Once we let the machines make the decisions, and rely on them to do a "better job" there will be cases like this where it's just cheaper and easier to just follow the program and explain what happened.
Actually we are building a zoo for ourselves where humans will make no decisions at all about anything of consequence!
Remember when the United Airlines system flagged specific passengers for removal? Throughout every step of the process employees were blocked or discouraged from exercising common sense to come up with a creative solution and bargain with passengers.
https://en.wikipedia.org/wiki/United_Express_Flight_3411_inc...
I'm incredibly sad at how much of my programming goes into monitoring the performance of my coworkers. The worst part is when I write a new tool and take a look at it before management does. Usually only 1 or 2 people are doing the tasks that management is asking everyone to do daily.
My former boss was once a programmer. Then he became a manager, so he wrote tools to help monitor his department. That went well for years. Then another manager was brought in to "help" him, and months later he was fired. I guess it was kind of obvious, but it still made an impression on me how cold blooded it was.

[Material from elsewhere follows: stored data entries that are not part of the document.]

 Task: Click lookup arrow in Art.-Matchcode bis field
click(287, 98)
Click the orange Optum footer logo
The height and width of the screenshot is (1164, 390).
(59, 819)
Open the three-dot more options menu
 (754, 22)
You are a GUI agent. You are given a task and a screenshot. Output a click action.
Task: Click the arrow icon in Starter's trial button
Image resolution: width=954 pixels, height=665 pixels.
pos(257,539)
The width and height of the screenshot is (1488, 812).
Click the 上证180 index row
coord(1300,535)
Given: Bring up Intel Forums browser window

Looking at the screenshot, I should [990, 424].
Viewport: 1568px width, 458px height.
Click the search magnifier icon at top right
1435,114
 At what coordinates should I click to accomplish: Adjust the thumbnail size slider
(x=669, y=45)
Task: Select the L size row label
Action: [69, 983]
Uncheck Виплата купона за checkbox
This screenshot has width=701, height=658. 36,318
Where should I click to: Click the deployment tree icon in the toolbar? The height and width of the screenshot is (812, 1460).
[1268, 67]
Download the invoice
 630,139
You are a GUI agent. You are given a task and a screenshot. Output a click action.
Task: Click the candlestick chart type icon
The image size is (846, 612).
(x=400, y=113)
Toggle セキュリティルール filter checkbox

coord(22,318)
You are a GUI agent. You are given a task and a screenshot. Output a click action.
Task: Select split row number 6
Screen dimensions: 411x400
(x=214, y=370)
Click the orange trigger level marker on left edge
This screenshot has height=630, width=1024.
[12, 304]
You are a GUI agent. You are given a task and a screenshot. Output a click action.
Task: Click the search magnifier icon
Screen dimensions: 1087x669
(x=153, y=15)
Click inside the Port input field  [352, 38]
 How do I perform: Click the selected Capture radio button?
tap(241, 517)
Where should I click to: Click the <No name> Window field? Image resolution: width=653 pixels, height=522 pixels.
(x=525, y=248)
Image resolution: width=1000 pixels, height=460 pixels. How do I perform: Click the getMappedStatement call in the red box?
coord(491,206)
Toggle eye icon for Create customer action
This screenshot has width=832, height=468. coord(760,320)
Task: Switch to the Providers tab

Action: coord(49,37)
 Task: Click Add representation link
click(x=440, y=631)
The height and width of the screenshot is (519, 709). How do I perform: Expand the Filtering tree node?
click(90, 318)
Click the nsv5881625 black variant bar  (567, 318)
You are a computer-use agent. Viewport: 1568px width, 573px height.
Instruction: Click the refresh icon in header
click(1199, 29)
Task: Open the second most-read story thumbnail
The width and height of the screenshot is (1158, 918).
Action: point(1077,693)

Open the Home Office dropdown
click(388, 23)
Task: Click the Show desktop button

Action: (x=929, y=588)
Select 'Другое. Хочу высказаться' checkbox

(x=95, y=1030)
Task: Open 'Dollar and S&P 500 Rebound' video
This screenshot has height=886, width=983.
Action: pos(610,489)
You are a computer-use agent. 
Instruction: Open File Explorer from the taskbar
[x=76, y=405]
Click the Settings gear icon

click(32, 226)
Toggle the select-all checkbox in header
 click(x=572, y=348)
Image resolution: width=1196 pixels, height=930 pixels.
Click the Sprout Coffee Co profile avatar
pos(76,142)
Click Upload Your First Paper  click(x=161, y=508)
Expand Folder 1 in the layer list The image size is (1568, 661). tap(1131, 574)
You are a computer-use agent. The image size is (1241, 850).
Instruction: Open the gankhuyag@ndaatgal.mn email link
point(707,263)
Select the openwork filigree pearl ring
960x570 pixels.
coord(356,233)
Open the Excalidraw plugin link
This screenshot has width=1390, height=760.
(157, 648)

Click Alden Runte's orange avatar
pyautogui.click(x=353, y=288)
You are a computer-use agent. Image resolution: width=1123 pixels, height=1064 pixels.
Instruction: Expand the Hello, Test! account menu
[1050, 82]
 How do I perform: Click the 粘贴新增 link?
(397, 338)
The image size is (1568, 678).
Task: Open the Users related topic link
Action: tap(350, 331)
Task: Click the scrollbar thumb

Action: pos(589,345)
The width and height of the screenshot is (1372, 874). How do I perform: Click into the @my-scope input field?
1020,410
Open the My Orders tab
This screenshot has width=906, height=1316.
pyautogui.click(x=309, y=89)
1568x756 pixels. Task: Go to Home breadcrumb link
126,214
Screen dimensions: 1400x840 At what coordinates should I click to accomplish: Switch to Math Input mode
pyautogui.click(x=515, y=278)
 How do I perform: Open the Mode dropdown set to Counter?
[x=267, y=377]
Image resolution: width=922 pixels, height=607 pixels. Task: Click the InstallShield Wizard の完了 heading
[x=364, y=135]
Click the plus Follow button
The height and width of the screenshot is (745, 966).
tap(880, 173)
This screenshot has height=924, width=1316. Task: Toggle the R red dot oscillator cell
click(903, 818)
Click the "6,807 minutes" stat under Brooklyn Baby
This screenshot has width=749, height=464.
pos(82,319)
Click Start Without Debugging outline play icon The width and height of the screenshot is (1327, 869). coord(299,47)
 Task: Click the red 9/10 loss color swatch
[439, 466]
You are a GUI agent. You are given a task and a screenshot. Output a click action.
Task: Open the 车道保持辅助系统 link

The metrics* gathered on us were pretty meaningless, and didn't meet the cardinal rule of being actionable, but we still had to go over them each and every week. And some of the actual work was producing reports on productivity for other parts of the company in different places.
*Despite the fact we were programmers and every person in the department had a different role, we were scored based on tickets done and tickets that failed qa.
I had a related experience wherein I asked Paypal for a debit card. They denied my request and locked my account (with money in it) until I provided a multitude of documents to verify my identity and ownership of my bank account.
Of course, they could provide no information about why this happened or how to avoid it. I became a lot more conservative about using Paypal again, and never did make another request for a debit card.
Actually the more i read about Paypal, the less I want to use it.
I try to pay with my prepaid card directly whenever I can.